* _Partes del ejercicio_:
a) Según el fragmento sobre cultura y civilización, ¿qué basta para subirse al avión a reacción?
b) ¿Concuerdan con el fragmento sobre cultura y civilización estas afirmaciones? Responde sí o no a cada una y cita las palabras del texto que lo deciden: (i) el conocimiento que no se asimila resulta dañino; (ii) la cultura es exigente en cuanto a bienes materiales; (iii) el desarrollo de la cultura admite ser forzado sin consecuencias.
c) Extrae sin cambios del fragmento sobre cultura y civilización el pasaje que va desde "Tengo la impresión" hasta "a los demás.".

* _Fragmento del documento_:
Siempre ha sido más cómodo –nadie lo ponga en duda– construir una carretera, un satélite artificial o un microscopio que convivir armoniosamente con quienes no piensan de la misma manera que nosotros. Mas si la intolerancia no luce incompatible con las soberbias autopistas y rascacielos que nos ha obsequiado la civilización, el fundamentalismo, la intransigencia astigmática en cualquiera de sus proteicas manifestaciones se hallarán siempre en discordia con mi noción de la cultura. Con más celeridad nos subimos al avión a reacción que nos deshacemos de un prejuicio; pues para usufructuar de parejo símbolo de nuestra más depurada tecnología y civilización nunca ha sido necesario poseer un certificado de sabiduría: basta tener el deseo de volar y el dinero con que comprar el pasaje.

En suma, los bienes de la civilización los podrá disfrutar quien haya hecho acopio de medios para adquirirlos. Pero como ninguna cuenta bancaria ni tarjeta de crédito garantizan a su dichoso poseedor el goce de los dones esquivos del refinamiento espiritual, a menudo nos topamos en la calle con atildados orangutanes cuyos trajes impecables, lujosos vehículos y fastuosa mansión no alcanzan a encubrir su selvática procedencia y atrabiliaria rusticidad.

Y lo triste del caso, lector benévolo, es que en nuestro medio tales simios de cuello y corbata suelen alcanzar un prestigio muchísimo mayor que el de los hombres cultos, porque ninguna persona sensata desperdiciaría su vida corriendo tras el éxito, la fama, la riqueza y el poder… Nunca ha ligado la lucidez con las ambiciones mundanas del populacho. La cultura obliga a vivir hacia adentro y es modesta en cuanto a sus reclamos materiales.

Tengo la impresión y aún la certeza de que los progresos materiales extraordinarios debidos a la ciencia en los últimos lustros no han podido ser asimilados –no ha habido tiempo para ello– por la colectividad. Y el conocimiento que no se digiere intoxica. Problema de maduración es el de la cultura. Posee ésta el mismo crecimiento del árbol o de la semilla. Su desarrollo obedece a un movimiento interno que no acepta ser violentado impunemente. No es otra la razón de que el proceso civilizatorio desigual, acumulativo y veloz que estamos presenciando, para regocijo de muchos y desconcierto de otros tantos, haya engendrado un ejército de individuos diestros en el manejo de la computadora pero perfectamente incompetentes en lo que toca a disfrutar de la existencia y hacérsela disfrutar a los demás.

* _Material de origen_:
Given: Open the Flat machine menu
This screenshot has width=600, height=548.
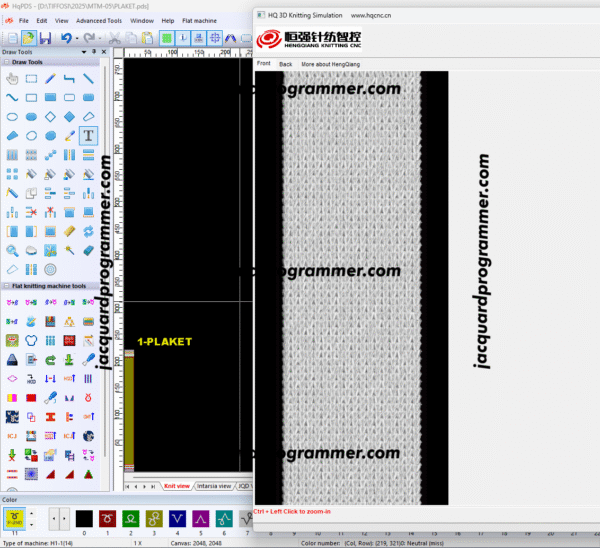Looking at the screenshot, I should tap(198, 20).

* _Conjunto de respuestas_:
a) Basta tener el deseo de volar y el dinero con que comprar el pasaje.

b)
(i) Sí: «Y el conocimiento que no se digiere intoxica».
(ii) No: «es modesta en cuanto a sus reclamos materiales».
(iii) No: «no acepta ser violentado impunemente».

c)
Tengo la impresión y aún la certeza de que los progresos materiales extraordinarios debidos a la ciencia en los últimos lustros no han podido ser asimilados –no ha habido tiempo para ello– por la colectividad. Y el conocimiento que no se digiere intoxica. Problema de maduración es el de la cultura. Posee ésta el mismo crecimiento del árbol o de la semilla. Su desarrollo obedece a un movimiento interno que no acepta ser violentado impunemente. No es otra la razón de que el proceso civilizatorio desigual, acumulativo y veloz que estamos presenciando, para regocijo de muchos y desconcierto de otros tantos, haya engendrado un ejército de individuos diestros en el manejo de la computadora pero perfectamente incompetentes en lo que toca a disfrutar de la existencia y hacérsela disfrutar a los demás.